Kuşkusuz, özel televizyonların hayatımıza girdiği 1990’lı
yıllardan bu yana, televizyona bağımlı, hayatının tüm güzel
unsurlarını bu afyon aletten aldıklarıyla şekillendiren, zihnini ve
düşüncelerini bu afyon aletten aldığı bilgilerle biçimlendiren
kayıp bir nesil oluştu.

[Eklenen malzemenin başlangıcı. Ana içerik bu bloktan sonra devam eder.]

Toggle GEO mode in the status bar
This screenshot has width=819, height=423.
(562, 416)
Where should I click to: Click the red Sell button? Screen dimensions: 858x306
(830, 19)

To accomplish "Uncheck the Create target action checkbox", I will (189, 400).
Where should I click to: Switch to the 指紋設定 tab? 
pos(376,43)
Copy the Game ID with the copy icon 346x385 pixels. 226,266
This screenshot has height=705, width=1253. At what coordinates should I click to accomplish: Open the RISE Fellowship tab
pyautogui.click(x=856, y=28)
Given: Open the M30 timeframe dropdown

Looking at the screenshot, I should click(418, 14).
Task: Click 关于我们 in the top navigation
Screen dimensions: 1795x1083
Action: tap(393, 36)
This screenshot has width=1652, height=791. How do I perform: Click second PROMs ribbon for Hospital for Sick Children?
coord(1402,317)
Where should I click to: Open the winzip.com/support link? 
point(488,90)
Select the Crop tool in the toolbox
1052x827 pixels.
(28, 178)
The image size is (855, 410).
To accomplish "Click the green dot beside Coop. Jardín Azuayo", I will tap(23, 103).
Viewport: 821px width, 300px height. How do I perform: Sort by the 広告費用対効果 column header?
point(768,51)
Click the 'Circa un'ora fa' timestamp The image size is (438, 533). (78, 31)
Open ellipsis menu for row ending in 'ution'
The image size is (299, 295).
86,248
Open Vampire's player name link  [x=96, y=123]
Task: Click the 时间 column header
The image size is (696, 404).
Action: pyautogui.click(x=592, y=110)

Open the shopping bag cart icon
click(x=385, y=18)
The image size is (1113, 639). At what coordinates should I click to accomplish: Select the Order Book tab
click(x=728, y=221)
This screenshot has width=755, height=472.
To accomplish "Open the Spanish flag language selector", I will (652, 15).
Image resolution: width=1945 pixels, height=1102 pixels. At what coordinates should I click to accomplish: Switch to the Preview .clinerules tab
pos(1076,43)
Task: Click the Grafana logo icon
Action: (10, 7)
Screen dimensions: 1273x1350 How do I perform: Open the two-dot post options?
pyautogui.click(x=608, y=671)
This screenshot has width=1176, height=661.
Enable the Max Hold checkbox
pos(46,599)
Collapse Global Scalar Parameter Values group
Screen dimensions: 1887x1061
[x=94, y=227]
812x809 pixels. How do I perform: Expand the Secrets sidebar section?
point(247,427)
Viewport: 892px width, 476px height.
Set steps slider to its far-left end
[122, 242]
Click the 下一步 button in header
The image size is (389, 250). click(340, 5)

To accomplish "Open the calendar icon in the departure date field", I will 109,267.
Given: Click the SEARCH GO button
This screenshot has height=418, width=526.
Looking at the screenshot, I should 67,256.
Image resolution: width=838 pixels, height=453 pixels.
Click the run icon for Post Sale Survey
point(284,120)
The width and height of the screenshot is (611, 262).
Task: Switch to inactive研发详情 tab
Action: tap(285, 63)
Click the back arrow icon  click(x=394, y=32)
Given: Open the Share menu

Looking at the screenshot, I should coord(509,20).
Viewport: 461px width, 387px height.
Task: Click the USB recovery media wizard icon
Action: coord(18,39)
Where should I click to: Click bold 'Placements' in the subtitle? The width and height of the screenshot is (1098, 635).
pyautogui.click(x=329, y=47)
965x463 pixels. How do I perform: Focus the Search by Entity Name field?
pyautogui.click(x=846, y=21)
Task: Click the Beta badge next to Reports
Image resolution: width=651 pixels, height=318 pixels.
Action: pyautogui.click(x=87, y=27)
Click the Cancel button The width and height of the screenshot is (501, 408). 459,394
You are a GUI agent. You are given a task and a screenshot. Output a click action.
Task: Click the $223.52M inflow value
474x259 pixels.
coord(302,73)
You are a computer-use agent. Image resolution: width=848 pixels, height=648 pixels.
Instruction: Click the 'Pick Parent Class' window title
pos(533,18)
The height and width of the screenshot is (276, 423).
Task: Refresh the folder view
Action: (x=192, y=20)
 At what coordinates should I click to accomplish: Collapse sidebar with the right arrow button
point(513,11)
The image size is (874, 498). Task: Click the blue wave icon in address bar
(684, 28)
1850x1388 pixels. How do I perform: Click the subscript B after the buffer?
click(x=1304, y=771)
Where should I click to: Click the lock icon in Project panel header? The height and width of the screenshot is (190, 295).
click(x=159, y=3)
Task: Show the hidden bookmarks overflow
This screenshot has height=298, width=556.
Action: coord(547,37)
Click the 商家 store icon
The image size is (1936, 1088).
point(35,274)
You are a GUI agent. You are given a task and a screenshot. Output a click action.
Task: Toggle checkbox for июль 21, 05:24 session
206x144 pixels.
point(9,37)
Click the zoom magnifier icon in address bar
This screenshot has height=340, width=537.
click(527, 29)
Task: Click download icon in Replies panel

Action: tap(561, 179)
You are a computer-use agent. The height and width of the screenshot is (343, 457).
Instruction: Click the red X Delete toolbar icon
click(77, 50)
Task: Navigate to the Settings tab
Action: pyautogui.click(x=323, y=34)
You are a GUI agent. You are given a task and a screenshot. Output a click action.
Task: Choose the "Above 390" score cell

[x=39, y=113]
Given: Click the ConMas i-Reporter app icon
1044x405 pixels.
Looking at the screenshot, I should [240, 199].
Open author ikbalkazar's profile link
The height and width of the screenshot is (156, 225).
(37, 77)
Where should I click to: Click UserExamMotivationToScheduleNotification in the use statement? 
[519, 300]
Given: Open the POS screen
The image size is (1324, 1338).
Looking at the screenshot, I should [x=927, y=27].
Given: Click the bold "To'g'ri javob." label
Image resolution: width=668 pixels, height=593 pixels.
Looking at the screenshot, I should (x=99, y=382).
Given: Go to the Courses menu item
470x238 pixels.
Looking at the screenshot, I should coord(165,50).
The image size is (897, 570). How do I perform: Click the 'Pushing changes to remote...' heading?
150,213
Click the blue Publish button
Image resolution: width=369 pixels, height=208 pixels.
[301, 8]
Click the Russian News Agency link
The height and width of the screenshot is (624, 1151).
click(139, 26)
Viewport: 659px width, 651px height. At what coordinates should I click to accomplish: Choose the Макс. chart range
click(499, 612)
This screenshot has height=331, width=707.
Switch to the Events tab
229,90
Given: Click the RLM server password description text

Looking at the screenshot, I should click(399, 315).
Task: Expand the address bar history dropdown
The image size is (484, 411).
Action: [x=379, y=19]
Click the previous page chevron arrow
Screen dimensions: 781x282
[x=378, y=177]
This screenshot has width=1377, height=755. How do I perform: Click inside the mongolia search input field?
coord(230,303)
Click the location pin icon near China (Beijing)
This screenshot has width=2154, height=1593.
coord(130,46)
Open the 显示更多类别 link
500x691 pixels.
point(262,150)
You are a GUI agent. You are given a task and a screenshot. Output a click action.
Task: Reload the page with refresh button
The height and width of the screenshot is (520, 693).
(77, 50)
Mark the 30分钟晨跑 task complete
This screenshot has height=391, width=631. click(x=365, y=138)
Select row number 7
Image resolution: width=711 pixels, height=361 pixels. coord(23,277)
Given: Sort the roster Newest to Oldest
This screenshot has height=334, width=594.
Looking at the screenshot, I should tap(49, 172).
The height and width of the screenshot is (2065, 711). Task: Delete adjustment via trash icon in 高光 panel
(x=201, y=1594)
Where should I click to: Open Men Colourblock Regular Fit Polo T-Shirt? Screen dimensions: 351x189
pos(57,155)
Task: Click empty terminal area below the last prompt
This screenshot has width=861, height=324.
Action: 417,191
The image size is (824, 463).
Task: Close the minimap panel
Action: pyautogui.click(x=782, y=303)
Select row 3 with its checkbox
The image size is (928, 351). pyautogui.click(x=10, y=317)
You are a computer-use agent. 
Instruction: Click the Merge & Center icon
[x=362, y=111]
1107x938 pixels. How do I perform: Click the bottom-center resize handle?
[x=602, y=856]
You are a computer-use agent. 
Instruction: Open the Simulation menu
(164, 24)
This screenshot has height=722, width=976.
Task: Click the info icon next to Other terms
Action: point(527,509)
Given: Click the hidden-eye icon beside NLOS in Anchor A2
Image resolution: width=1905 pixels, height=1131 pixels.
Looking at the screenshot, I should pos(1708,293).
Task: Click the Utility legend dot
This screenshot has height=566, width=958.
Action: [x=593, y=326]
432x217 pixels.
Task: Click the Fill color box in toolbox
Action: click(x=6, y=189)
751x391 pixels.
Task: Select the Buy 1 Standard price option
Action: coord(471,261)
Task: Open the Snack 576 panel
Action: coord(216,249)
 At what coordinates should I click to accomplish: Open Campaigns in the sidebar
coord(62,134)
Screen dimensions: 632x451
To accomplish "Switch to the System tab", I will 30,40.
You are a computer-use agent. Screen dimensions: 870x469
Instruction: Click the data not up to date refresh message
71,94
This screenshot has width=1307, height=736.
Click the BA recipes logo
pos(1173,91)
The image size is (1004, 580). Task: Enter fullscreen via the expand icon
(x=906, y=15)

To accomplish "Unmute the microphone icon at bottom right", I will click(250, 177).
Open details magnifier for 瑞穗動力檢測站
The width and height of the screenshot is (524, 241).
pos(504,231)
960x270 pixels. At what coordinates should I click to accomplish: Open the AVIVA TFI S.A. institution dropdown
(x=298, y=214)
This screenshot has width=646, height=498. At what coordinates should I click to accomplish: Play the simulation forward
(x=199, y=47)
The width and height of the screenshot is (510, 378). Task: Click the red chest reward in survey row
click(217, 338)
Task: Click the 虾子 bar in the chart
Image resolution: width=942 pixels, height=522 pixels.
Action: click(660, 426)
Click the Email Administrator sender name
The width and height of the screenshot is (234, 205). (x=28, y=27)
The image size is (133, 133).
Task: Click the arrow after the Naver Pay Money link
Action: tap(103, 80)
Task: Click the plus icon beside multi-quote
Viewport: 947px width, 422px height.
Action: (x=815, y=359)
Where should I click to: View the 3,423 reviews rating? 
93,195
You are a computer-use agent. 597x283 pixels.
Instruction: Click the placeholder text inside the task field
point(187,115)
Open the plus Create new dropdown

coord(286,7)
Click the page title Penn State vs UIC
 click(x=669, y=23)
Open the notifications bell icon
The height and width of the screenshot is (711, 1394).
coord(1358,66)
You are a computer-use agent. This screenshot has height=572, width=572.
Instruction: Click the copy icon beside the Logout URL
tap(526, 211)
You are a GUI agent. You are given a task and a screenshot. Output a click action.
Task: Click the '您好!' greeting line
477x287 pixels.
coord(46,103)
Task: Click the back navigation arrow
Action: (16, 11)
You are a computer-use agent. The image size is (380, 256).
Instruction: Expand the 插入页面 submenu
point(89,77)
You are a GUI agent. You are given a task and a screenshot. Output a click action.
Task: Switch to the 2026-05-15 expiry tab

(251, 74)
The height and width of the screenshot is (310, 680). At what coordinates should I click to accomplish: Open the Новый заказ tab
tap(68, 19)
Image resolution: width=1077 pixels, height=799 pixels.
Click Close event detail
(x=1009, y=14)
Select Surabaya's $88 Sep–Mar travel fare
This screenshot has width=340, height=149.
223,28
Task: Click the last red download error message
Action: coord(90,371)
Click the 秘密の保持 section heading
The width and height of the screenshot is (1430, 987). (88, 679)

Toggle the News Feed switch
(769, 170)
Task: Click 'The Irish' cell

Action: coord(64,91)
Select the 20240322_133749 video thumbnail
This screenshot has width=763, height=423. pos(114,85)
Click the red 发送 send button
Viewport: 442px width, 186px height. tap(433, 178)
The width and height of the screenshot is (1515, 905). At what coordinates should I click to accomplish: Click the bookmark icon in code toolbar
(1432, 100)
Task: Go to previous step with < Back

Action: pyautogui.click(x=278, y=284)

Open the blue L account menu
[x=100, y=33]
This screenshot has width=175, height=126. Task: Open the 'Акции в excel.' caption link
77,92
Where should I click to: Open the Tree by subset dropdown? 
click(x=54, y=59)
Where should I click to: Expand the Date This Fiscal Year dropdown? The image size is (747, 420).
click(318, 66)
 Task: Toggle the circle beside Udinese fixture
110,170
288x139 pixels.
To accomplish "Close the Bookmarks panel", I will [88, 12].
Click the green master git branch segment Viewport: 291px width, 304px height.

Yürümesi, konuşması, düşünmesi tamamen
televizyon kültüründen beslenen bu nesil, egoist, bencil, hedonist,
zevkperest ve iffeti değil şehveti başrole koyan zombiler olarak
karanlık kuyularda ve aptal kutularında esir kaldı. Hele dizilerle
evimize giren mahremiyetin ve milli manevi değerlerin dejenere
edilmesini sağlayan batı taklitçisi zihniyet, insanlarımızın
algılarını değiştirdi, ahlak kavramının yok edilmesi için
çabalayanların eline çok büyük kozlar verdi.
Kendilerini muhafazakâr olarak tanımlayanlar bile bu erozyonda sağa
sola savruldular, ellerine geçen makamı hırsla kabullenip, bir
zamanlar eleştirdikleri şeylerin ta göbeğine kaydılar.